━━━━━ Given information

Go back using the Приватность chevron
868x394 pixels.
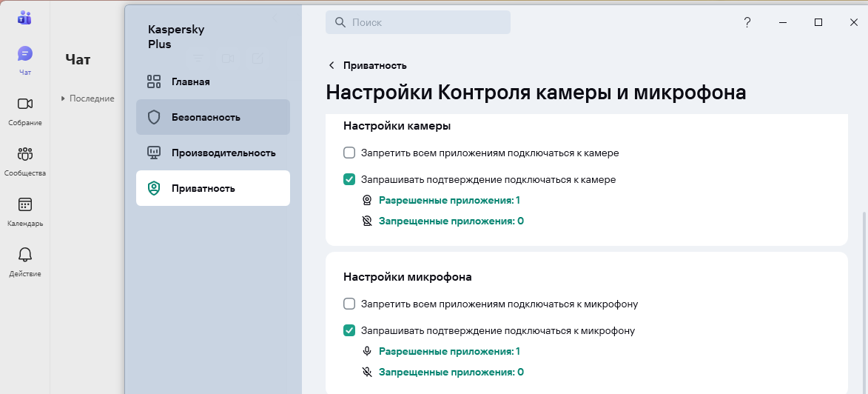click(332, 66)
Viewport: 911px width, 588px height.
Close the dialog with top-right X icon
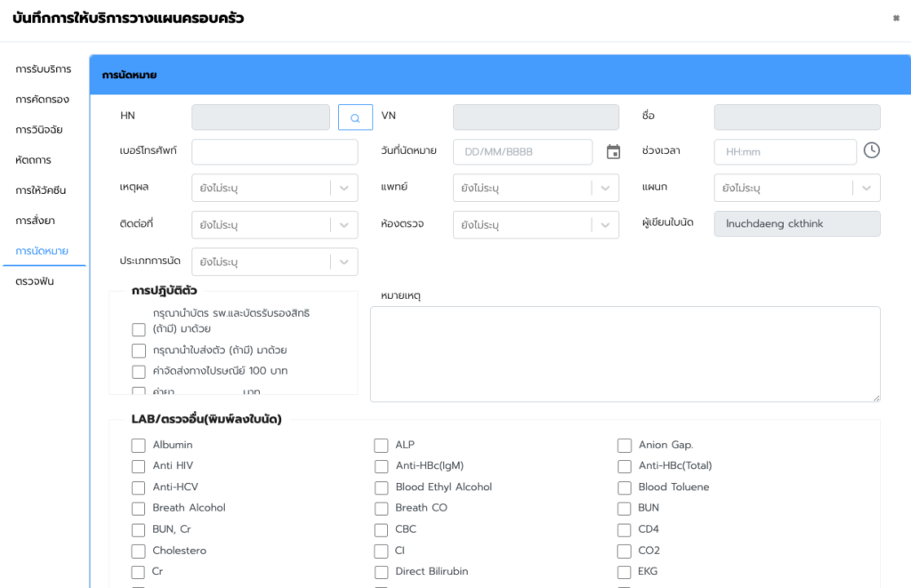[896, 18]
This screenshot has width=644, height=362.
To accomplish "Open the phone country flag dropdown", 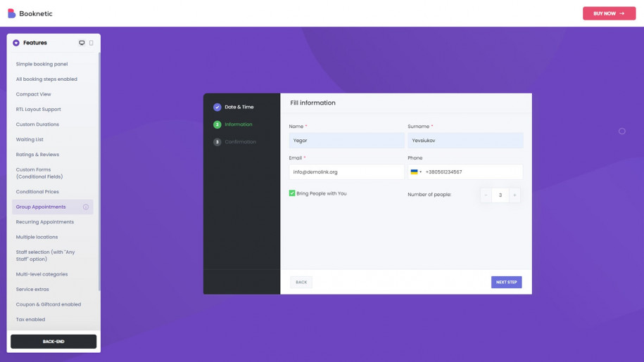I will (415, 172).
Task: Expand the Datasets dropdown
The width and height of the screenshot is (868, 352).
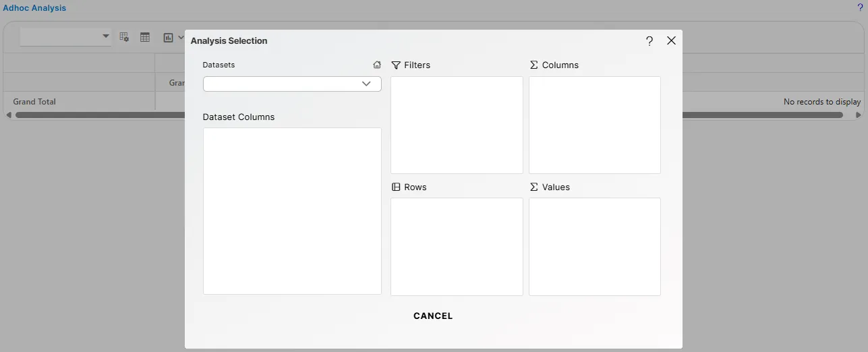Action: [x=366, y=84]
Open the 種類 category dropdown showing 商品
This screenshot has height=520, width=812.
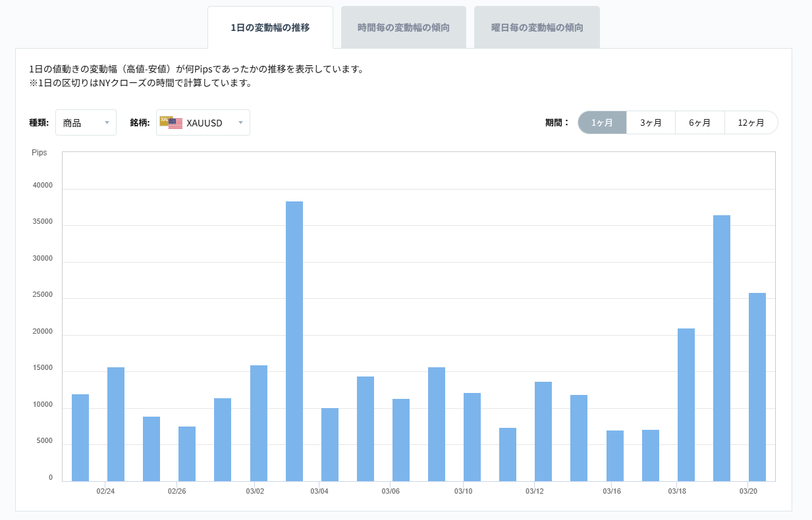pos(86,122)
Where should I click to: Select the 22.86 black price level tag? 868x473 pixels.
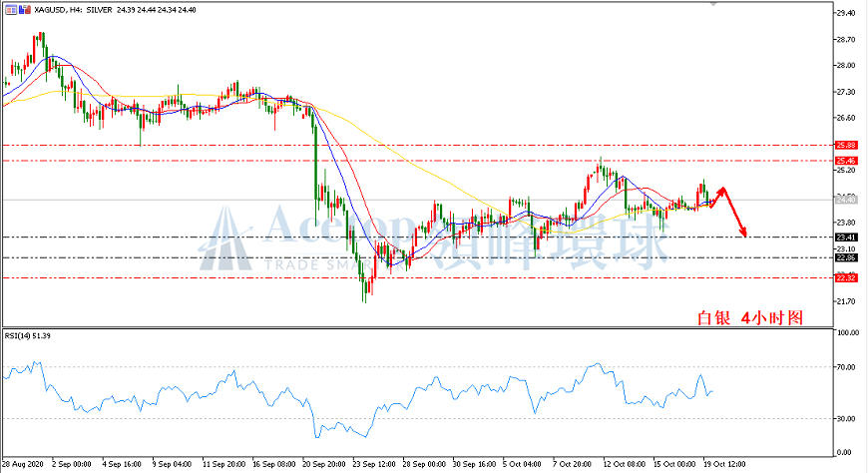click(x=846, y=257)
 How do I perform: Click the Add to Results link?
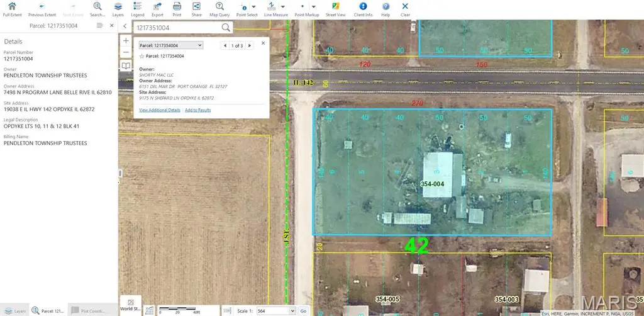point(197,110)
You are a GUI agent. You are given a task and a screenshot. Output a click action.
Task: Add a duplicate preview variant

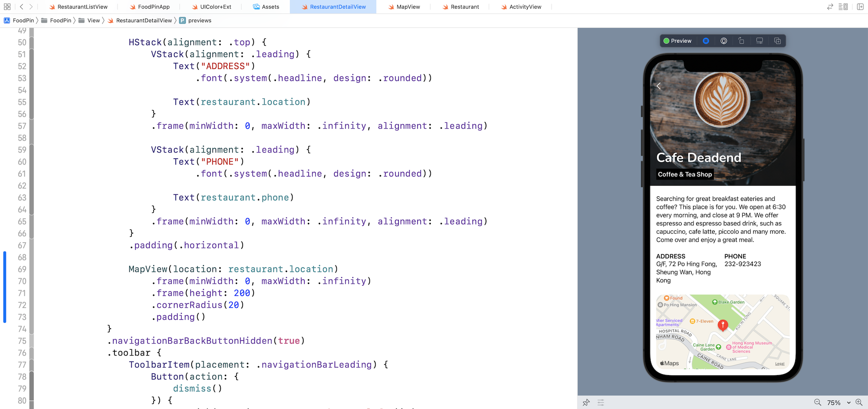pos(778,41)
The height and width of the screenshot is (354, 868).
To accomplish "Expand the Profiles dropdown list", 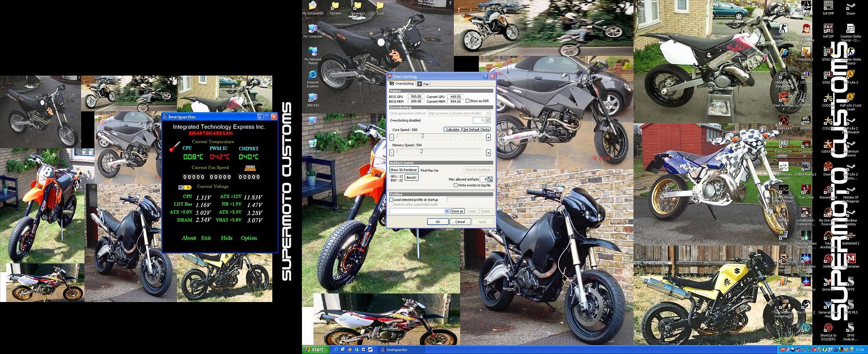I will (x=447, y=211).
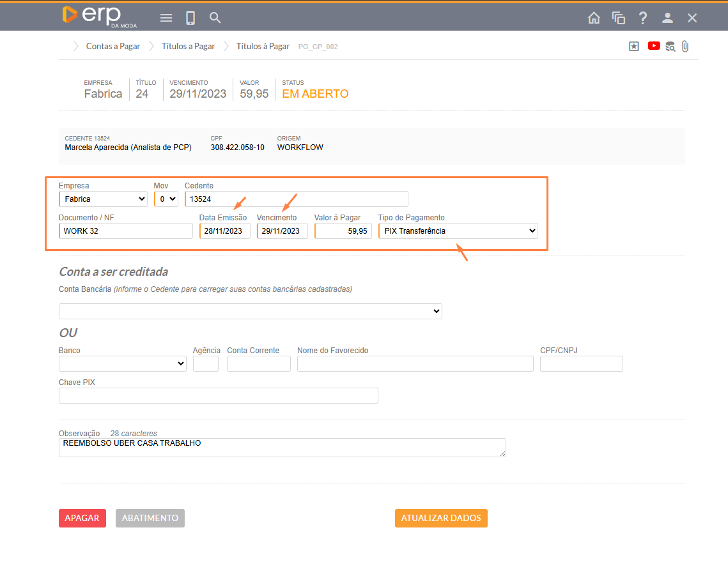Open help question mark icon
Image resolution: width=728 pixels, height=569 pixels.
pyautogui.click(x=643, y=18)
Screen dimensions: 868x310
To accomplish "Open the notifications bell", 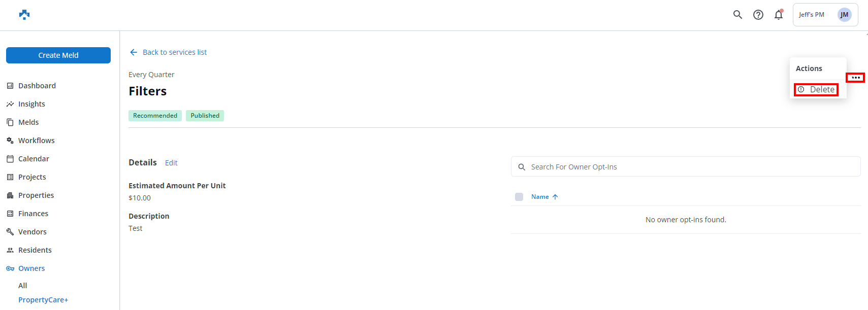I will click(778, 15).
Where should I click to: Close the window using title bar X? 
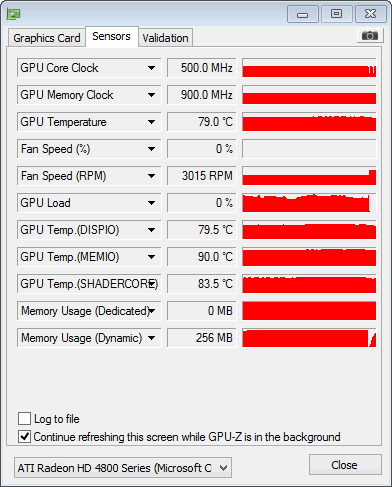(370, 14)
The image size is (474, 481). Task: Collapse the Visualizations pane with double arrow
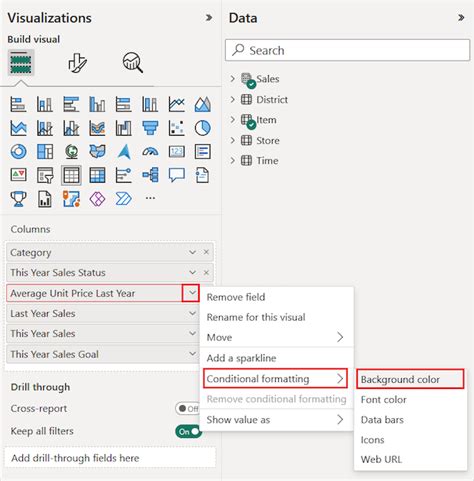pyautogui.click(x=209, y=17)
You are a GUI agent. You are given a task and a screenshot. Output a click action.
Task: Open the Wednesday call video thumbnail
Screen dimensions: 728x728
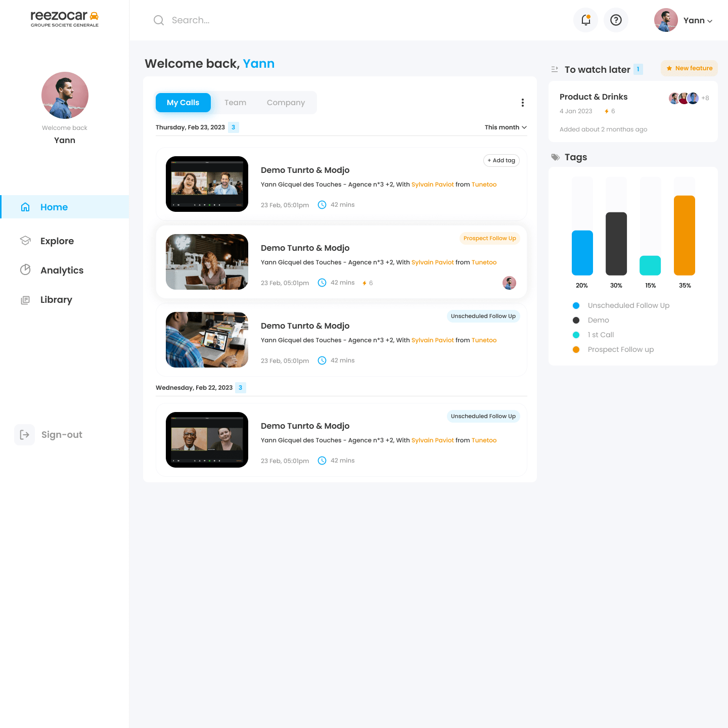click(x=207, y=440)
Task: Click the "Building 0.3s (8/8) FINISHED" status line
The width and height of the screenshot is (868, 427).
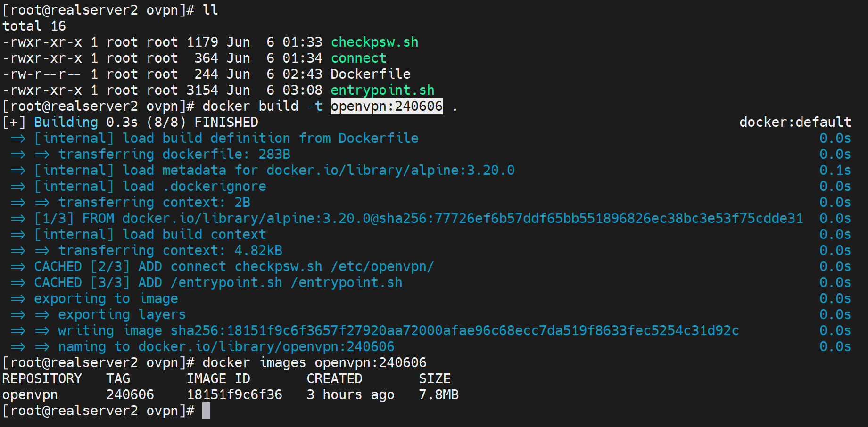Action: pyautogui.click(x=146, y=122)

━━━━━━━━━━

## What to produce
Leave every picture out and print exactly the lines from the one that contains "The image size" through the last line of the material above.

## Completed task
The image size is (474, 481). Task: Collapse the Visualizations pane with double arrow
pyautogui.click(x=209, y=17)
You are a GUI agent. You are given a task and a screenshot. Output a click action.
Task: Open the Wednesday call video thumbnail
Screen dimensions: 728x728
click(x=207, y=440)
Task: Click the "Building 0.3s (8/8) FINISHED" status line
The width and height of the screenshot is (868, 427).
Action: pyautogui.click(x=146, y=122)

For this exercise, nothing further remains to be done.